Stored data entries:
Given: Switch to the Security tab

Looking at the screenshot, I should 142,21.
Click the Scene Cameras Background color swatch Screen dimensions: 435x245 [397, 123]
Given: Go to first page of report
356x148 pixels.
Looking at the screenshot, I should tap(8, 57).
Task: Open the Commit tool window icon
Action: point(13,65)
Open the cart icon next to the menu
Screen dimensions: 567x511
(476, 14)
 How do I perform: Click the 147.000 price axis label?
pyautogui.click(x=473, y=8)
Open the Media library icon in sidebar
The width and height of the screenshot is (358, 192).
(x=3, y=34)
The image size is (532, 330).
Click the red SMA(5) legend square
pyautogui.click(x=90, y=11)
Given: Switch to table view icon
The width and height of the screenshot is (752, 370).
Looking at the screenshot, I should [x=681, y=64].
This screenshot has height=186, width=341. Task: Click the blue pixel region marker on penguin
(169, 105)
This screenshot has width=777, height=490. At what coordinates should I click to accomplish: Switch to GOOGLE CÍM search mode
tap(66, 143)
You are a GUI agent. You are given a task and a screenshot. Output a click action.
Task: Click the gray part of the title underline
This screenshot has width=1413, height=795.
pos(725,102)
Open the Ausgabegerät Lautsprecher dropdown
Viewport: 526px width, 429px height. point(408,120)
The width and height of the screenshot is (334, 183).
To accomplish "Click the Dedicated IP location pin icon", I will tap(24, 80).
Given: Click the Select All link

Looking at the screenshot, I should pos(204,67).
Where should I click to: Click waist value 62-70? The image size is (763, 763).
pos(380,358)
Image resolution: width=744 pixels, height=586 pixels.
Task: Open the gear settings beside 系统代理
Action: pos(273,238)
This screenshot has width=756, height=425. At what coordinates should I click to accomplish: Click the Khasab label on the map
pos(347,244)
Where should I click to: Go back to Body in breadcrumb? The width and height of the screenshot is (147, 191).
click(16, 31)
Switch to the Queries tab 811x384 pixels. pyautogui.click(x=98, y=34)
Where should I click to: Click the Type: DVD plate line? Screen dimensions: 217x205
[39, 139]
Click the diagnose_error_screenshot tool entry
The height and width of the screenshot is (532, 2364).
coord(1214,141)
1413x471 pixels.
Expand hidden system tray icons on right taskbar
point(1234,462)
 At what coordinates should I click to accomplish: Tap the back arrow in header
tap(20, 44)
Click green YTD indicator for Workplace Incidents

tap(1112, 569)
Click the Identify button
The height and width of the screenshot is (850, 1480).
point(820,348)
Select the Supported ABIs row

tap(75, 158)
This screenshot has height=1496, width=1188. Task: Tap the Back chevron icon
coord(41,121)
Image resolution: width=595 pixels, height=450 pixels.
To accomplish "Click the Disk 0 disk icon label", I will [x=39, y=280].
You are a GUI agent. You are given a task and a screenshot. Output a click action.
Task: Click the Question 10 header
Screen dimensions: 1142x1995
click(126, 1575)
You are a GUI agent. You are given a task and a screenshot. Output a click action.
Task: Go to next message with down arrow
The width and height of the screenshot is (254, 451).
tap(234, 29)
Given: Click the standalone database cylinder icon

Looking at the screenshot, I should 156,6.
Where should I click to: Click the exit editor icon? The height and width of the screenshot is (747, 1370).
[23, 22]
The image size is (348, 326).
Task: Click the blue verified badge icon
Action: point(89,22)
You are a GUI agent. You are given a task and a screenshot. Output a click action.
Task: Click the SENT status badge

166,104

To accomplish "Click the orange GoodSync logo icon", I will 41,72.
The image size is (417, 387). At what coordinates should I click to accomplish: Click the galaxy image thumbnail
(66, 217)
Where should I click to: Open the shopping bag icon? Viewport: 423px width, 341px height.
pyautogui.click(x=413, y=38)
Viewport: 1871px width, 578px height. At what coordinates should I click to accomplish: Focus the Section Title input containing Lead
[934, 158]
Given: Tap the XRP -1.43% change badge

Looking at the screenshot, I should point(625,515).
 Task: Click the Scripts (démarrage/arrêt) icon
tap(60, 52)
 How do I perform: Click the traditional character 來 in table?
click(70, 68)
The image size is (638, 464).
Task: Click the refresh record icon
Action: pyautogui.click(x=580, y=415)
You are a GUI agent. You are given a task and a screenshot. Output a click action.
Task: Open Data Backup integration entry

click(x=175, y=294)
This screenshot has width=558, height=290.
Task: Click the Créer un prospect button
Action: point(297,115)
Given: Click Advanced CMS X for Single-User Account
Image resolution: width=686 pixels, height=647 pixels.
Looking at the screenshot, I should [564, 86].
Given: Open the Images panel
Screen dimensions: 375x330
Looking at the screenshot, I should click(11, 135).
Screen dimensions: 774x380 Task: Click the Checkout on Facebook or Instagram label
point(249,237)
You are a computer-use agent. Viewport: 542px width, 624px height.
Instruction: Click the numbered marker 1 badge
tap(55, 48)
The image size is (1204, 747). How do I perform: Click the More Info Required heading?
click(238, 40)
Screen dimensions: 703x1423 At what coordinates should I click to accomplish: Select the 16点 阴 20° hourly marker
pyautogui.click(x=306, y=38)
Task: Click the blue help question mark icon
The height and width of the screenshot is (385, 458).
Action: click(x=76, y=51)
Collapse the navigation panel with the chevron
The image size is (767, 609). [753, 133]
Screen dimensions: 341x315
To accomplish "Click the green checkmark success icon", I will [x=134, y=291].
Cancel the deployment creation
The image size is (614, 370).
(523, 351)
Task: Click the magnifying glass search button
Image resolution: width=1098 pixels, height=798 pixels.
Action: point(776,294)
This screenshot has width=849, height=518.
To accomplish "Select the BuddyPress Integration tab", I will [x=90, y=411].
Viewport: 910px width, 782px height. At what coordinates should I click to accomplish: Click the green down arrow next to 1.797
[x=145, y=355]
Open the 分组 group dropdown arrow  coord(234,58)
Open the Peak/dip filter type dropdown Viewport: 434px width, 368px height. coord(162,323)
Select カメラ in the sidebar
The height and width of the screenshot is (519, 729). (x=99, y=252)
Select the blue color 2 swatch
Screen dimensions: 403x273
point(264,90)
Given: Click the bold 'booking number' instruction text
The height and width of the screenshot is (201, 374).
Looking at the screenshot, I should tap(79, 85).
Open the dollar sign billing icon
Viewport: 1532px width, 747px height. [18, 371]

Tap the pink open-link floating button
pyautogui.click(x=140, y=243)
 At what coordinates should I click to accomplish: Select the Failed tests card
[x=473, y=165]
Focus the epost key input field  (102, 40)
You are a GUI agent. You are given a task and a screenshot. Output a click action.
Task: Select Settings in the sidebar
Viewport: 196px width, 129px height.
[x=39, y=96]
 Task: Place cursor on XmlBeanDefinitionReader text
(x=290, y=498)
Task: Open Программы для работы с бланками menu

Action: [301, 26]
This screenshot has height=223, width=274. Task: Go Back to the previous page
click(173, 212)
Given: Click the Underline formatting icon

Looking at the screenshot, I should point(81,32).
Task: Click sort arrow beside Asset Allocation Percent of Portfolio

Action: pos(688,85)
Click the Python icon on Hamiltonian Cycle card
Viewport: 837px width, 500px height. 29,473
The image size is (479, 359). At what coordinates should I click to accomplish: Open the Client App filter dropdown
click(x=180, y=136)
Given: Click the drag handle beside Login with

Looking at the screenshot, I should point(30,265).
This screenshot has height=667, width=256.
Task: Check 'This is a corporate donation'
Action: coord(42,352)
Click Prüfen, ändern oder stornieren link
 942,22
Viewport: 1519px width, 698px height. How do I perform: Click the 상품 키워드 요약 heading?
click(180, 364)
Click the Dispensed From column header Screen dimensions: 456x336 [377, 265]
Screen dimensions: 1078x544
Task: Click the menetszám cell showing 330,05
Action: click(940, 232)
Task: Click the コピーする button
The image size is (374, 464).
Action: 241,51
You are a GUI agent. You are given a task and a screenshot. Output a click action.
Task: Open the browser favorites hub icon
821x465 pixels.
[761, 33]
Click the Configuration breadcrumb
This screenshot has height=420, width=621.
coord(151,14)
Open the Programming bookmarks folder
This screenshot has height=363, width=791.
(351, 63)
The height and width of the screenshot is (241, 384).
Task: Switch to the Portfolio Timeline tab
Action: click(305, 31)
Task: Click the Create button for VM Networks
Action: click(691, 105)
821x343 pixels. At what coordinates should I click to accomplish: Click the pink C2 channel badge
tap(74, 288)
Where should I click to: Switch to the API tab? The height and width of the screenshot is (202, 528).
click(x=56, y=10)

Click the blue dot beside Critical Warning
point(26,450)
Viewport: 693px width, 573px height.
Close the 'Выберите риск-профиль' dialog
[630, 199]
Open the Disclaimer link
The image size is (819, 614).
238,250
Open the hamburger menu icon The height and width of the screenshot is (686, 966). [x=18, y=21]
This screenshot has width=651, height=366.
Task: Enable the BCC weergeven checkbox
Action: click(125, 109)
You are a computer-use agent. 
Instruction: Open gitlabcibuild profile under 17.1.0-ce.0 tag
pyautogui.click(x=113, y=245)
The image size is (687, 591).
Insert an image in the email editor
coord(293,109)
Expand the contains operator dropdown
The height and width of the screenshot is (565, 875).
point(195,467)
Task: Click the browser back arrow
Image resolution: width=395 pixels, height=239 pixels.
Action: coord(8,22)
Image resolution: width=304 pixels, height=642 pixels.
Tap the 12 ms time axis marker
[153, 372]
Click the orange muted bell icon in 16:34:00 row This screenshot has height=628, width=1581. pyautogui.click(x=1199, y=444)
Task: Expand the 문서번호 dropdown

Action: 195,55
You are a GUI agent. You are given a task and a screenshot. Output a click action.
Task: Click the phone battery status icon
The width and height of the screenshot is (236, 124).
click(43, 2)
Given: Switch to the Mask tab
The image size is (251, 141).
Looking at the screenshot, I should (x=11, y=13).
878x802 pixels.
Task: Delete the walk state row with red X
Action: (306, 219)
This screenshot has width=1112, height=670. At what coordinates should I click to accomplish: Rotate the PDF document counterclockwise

**REQUIRED WORK**
Each line above where the word "color" occurs should be copied out.

**OUTPUT FOR THIS EXERCISE**
Click the Scene Cameras Background color swatch Screen dimensions: 435x245 [397, 123]
Select the blue color 2 swatch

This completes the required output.